Copy the lines exactly as they appear, starting with the first line of the records and ending with the line that contains "is (1052, 1148).".

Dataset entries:
>>>
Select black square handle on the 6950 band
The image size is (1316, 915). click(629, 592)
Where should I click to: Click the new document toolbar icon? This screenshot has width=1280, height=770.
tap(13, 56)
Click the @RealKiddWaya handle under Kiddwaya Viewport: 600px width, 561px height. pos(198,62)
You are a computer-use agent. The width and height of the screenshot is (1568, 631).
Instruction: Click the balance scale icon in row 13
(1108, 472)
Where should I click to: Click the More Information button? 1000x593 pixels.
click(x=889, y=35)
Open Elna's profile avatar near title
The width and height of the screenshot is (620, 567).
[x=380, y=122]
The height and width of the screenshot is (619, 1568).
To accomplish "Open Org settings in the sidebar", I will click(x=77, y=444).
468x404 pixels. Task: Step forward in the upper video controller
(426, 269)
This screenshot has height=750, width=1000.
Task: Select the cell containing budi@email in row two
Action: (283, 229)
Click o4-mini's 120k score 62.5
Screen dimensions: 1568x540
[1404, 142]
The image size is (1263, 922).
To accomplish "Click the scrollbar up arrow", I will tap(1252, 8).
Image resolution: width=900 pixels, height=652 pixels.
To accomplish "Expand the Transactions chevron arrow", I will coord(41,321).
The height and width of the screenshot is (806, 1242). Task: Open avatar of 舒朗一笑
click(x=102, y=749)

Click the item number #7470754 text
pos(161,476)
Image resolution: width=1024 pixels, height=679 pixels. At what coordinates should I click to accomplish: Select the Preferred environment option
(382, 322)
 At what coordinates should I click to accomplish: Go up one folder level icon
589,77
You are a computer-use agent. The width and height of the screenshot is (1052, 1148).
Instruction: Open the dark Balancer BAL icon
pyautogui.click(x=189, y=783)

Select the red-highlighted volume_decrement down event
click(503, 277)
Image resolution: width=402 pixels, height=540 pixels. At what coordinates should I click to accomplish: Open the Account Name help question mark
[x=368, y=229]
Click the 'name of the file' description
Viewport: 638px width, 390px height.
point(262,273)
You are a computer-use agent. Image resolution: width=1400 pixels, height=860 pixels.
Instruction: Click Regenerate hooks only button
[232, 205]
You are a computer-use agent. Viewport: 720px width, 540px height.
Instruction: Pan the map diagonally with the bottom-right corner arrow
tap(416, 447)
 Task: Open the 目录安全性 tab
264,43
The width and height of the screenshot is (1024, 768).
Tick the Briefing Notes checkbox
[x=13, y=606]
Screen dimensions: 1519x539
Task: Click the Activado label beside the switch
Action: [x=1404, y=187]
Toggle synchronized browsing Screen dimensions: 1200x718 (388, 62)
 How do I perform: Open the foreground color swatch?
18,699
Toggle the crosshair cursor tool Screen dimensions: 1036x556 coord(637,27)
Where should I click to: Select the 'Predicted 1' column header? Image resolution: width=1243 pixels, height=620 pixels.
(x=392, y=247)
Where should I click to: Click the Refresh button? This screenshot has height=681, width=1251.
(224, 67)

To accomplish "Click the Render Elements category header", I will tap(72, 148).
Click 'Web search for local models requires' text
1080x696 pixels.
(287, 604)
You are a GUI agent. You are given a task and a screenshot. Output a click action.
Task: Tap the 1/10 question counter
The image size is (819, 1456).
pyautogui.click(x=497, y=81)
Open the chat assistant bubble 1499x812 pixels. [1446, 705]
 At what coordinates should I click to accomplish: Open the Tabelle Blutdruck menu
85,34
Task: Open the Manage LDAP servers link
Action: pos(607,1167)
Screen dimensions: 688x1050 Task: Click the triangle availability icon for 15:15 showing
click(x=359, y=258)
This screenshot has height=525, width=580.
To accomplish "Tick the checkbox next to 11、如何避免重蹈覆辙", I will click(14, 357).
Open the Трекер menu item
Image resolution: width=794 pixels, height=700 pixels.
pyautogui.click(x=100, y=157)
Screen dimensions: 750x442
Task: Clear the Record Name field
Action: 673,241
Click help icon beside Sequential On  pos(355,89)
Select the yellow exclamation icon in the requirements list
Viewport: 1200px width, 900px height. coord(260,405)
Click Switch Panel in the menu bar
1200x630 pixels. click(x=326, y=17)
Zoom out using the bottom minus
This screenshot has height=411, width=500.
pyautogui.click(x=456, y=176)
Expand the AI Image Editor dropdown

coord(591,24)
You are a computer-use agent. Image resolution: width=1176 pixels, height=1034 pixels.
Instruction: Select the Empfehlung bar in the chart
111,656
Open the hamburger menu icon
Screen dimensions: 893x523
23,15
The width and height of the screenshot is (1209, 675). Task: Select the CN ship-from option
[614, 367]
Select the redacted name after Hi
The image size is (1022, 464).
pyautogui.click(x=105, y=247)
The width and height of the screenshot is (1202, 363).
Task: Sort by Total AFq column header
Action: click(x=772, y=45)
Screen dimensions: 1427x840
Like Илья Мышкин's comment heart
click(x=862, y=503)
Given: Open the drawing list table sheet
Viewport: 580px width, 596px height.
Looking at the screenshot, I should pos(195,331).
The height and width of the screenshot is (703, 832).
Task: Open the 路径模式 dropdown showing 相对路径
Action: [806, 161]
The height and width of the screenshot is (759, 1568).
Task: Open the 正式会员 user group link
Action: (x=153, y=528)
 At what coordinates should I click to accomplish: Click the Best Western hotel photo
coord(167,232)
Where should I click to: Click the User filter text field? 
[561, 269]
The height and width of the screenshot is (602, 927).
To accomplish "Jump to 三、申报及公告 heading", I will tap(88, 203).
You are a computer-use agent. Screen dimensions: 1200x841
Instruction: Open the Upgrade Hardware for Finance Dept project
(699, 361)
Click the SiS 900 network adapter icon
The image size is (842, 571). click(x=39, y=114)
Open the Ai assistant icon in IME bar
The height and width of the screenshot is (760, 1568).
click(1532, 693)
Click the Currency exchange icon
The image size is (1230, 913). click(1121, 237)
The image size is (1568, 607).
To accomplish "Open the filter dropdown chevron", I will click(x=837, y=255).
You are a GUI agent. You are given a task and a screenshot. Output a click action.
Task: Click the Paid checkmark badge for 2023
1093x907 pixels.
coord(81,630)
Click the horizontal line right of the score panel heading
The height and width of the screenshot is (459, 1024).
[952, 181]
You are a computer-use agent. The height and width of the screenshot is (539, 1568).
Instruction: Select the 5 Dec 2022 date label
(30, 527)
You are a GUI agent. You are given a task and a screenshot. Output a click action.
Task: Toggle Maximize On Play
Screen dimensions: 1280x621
<<<
_Finished exercise:_
Select black square handle on the 6950 band
The image size is (1316, 915). click(629, 592)
Where should I click to: Click the new document toolbar icon? This screenshot has width=1280, height=770.
tap(13, 56)
Click the @RealKiddWaya handle under Kiddwaya Viewport: 600px width, 561px height. pos(198,62)
You are a computer-use agent. The width and height of the screenshot is (1568, 631).
Instruction: Click the balance scale icon in row 13
(1108, 472)
Where should I click to: Click the More Information button? 1000x593 pixels.
click(x=889, y=35)
Open Elna's profile avatar near title
The width and height of the screenshot is (620, 567).
[x=380, y=122]
The height and width of the screenshot is (619, 1568).
To accomplish "Open Org settings in the sidebar", I will click(x=77, y=444).
468x404 pixels. Task: Step forward in the upper video controller
(426, 269)
This screenshot has height=750, width=1000.
Task: Select the cell containing budi@email in row two
Action: (283, 229)
Click o4-mini's 120k score 62.5
Screen dimensions: 1568x540
[1404, 142]
The image size is (1263, 922).
To accomplish "Click the scrollbar up arrow", I will tap(1252, 8).
Image resolution: width=900 pixels, height=652 pixels.
To accomplish "Expand the Transactions chevron arrow", I will coord(41,321).
The height and width of the screenshot is (806, 1242). Task: Open avatar of 舒朗一笑
click(x=102, y=749)

Click the item number #7470754 text
pos(161,476)
Image resolution: width=1024 pixels, height=679 pixels. At what coordinates should I click to accomplish: Select the Preferred environment option
(382, 322)
 At what coordinates should I click to accomplish: Go up one folder level icon
589,77
You are a computer-use agent. The width and height of the screenshot is (1052, 1148).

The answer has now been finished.